The Speech Recognition API in JavaScript: speechRecognition()

- Andrés Cruz

En español
The Speech Recognition API in JavaScript: speechRecognition()

Example Download

The speech recognition API in JavaScript is an API that all HTML5 developers have available, it is an API that invites us to "talk" with the browser, an API with which we can execute voice commands with JavaScript or convert our voice to text, as you can see the ways in which we can use this API are infinite where our imagination is the limit and we can even create or use libraries.

With this HTML5 API we can execute voice commands according to our data, since we implement the logic

JavaScript has all kinds of APIs that facilitate the process when developing web applications of any type:

To name a few of the many JavaScript APIs of which some have been seen on DesarrolloLibre.

"The JavaScript API that invites us to talk to applications"

In this entry we will take the first steps with the speechRecognition() Voice Recognition API in JavaScript, which in other words gives the ability to our applications to recognize the voice according to the language configured through the microphone of the PC or mobile device.
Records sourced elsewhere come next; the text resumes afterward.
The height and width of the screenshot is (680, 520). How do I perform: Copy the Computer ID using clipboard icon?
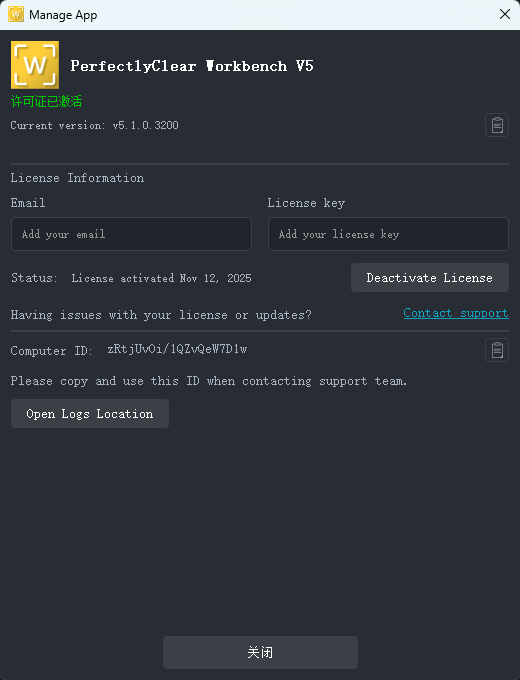pyautogui.click(x=497, y=350)
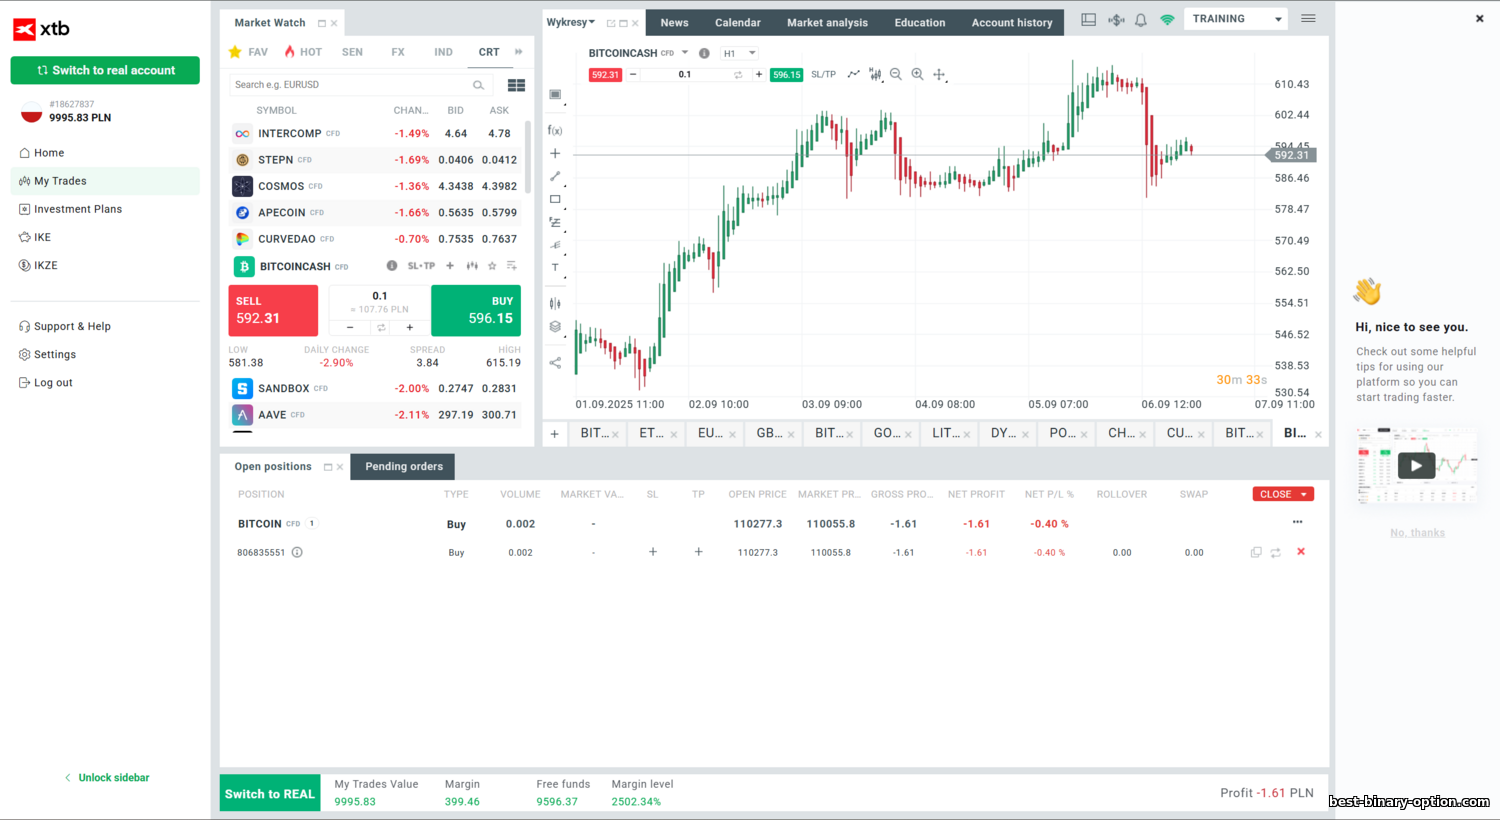Click the chart zoom out magnifier
Viewport: 1500px width, 820px height.
(896, 74)
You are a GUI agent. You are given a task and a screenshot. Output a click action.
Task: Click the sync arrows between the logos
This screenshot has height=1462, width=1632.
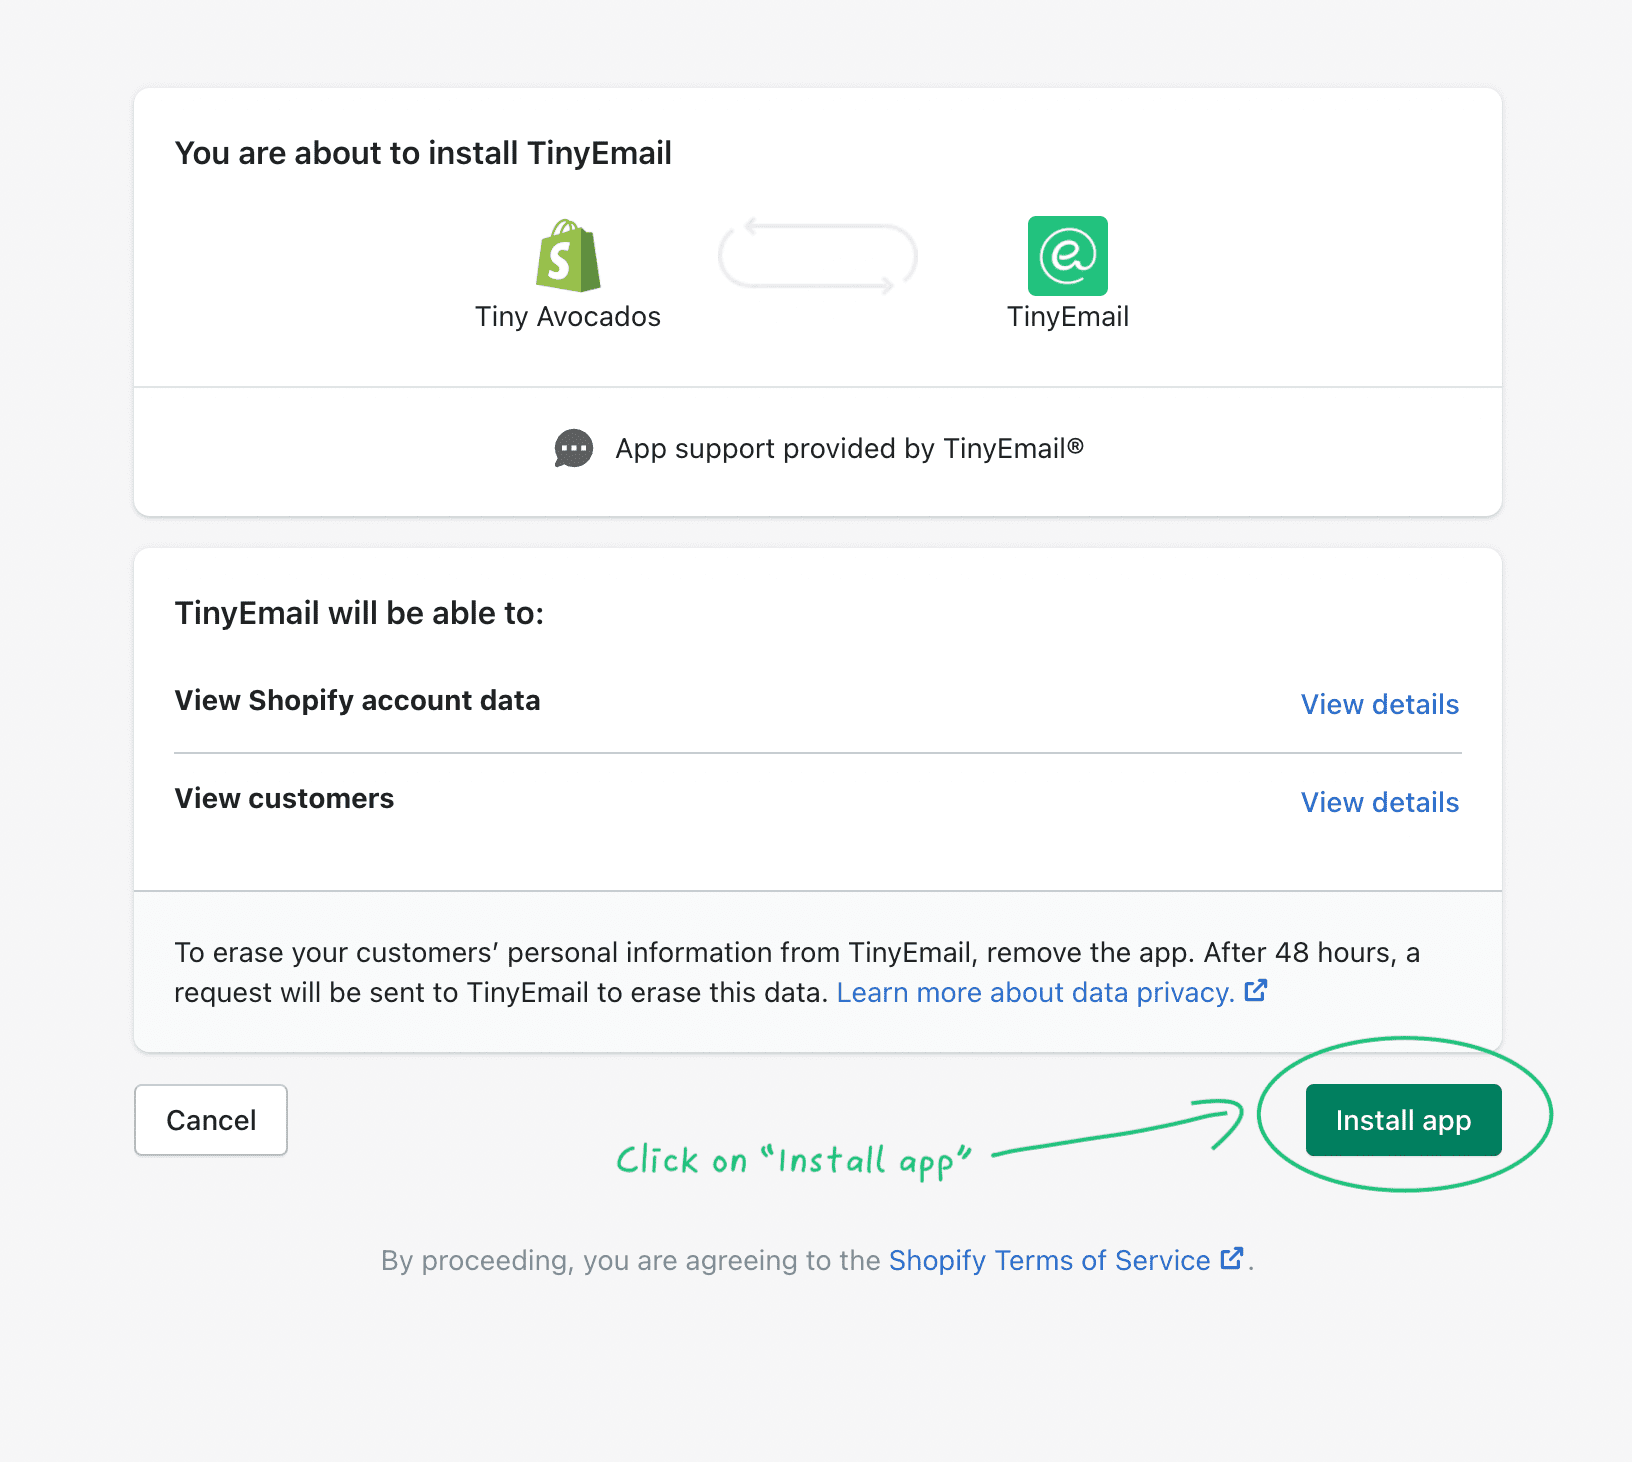tap(817, 257)
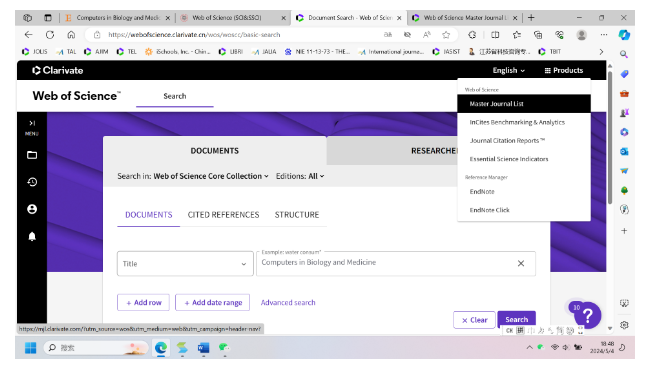Clear the search text with X icon
The image size is (650, 368).
(521, 263)
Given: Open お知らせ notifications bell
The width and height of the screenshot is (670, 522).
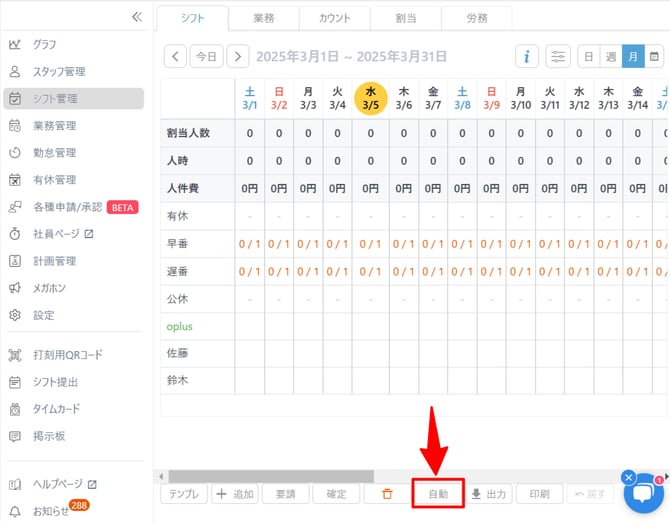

Getting started with the Speech Recognition API in JavaScript

The skeleton of the code that we will use is the following and we will analyze it in the following section:

if (!('webkitSpeechRecognition' in window)) {
  alert("¡API no soportada!");
} else {
  var recognition = new webkitSpeechRecognition();
  recognition.continuous = true;
  recognition.interimResults = true;
  recognition.lang = "es-Ve";

  recognition.onstart = function() {}
  recognition.onresult = function(event) {}
  recognition.onerror = function(event) {}
  recognition.onend = function() {}
}

Analyzing the previous code...

As with all "new" APIs, it is necessary to verify the availability of the Speech Recognition API in the browser by checking if the webkitSpeechRecognition object exists; If it doesn't exist, a message is simply displayed saying that the API is not available in your browser:

if (!('webkitSpeechRecognition' in window)) {
  alert("¡API no soportada!");
}else{
...
}

If the Speech Recognition API is available or implemented in the browser, the following section of code enclosed by the else is executed; the first line of code:

  recognition.continuous = true;

Initializes the continuous attribute (set to false by default) in order to define continuity when speaking; That is, it is established that when the user stops speaking, Voice Recognition comes to an end (the onend event is triggered).

This other line of code:

recognition.interimResults = true;

Specifies whether the results returned are final and will not change (false) or not (true).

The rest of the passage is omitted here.